Steps to Connect PDF Files in Bold Data Hub
Data Extraction Workflow
To efficiently extract data from PDF files, the following inputs are necessary:
Required Inputs
-
Delimiter: A character or string used to divide the data into rows. For example, a colon (:) can be used to separate different pieces of information within the PDF.
-
Schema (Optional): A predefined structure that outlines how the data should be divided into separate columns. If no schema is provided, the data will be split into a single column.
Example
For instance, if invoice data is extracted using a colon as a delimiter, the data might appear as follows:
InvoiceID: 12345
Date: 2023-10-01
Amount: 250.00
In this example, the delimiter (:) separates the different fields, while the schema can define how these fields are organized into columns.

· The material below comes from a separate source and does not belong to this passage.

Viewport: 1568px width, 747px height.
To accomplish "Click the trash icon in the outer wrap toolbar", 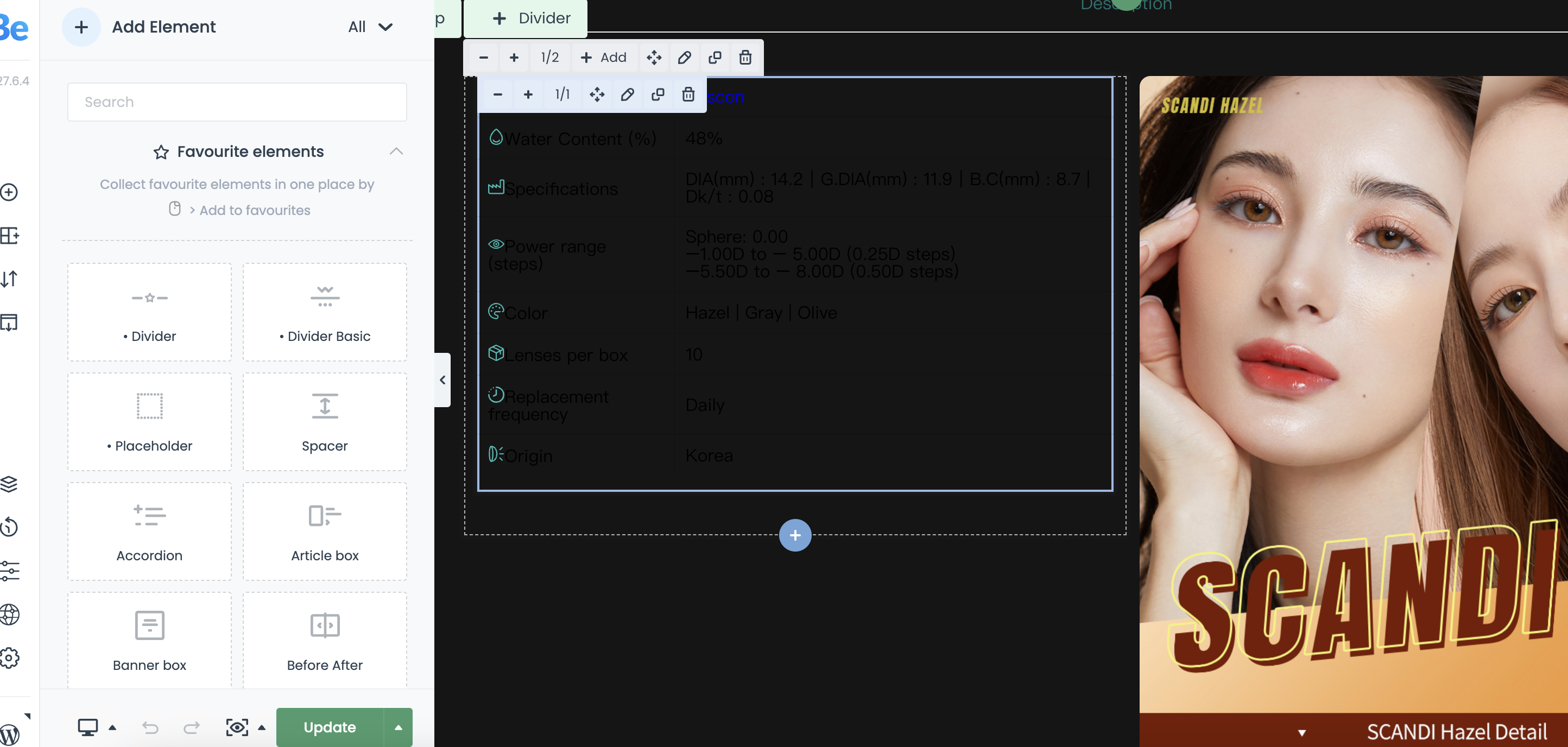I will click(x=745, y=57).
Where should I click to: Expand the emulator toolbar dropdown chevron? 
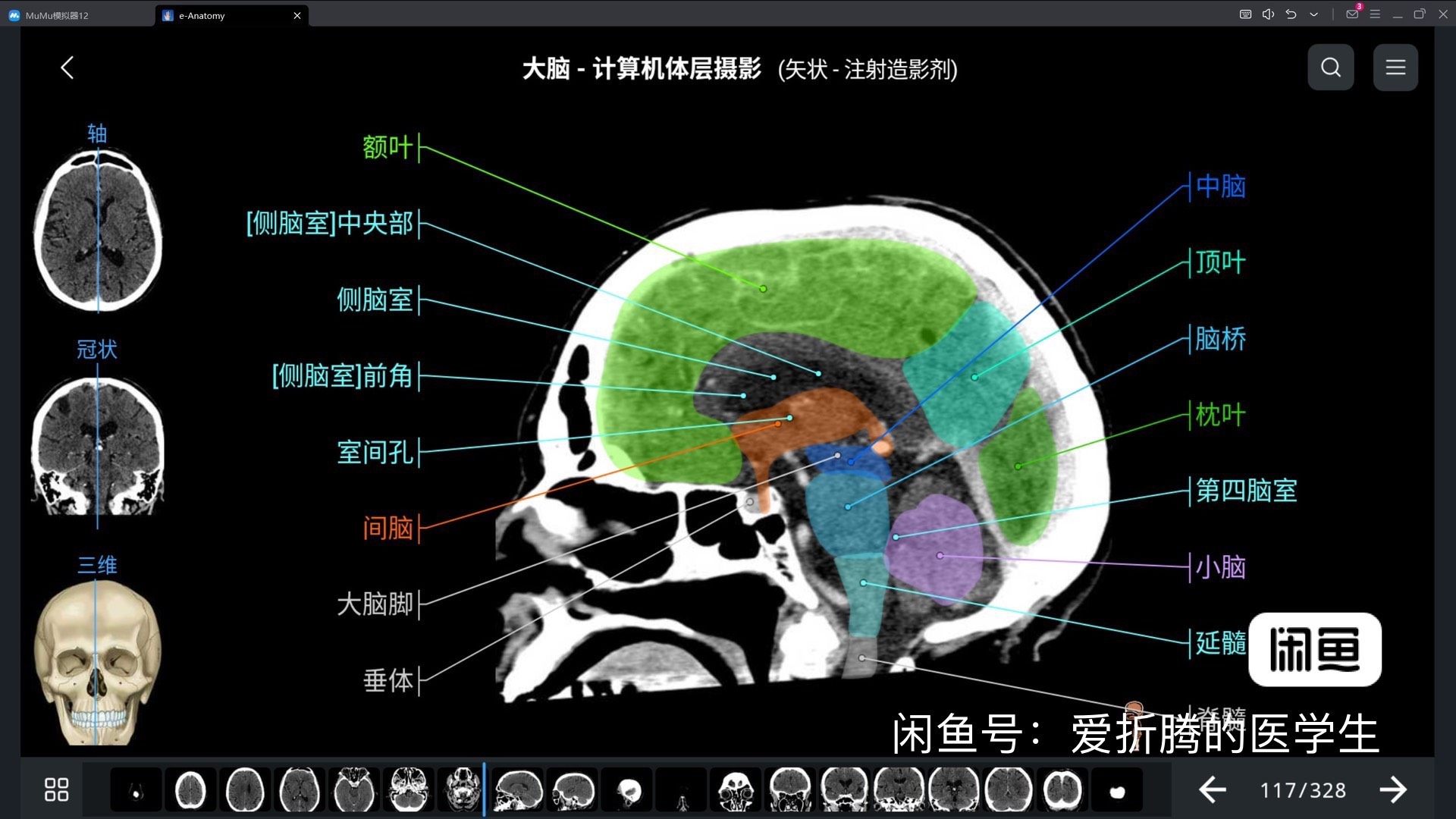[1314, 14]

The following custom script has been used to transfer data from the PDF, modify the delimiter and the schema in the file below.
-
Create a New Pipeline
Begin by creating a new pipeline in the Data Hub interface.
-
Choose PythonScript as Connector
Select PythonScript as your connector and click on the “Add Template” button.
-
Upload the YAML File
Use the “Upload File” button to upload your Python file.
-
Select and Upload the File
Click the “Choose File” button to select the file from your local system, then click the “Upload” button.
-
Copy the Filepath
After uploading, use the “Copy” button to copy the filepath of the uploaded YAML file.
-
Save and Schedule the Project
Save your project and set up a schedule for it.
-
Check the Logs
Navigate to the logs tab to check for any updates or errors.
-
Use the Data Source in Bold BI
The data source created using Data Hub can now be utilized in Bold BI.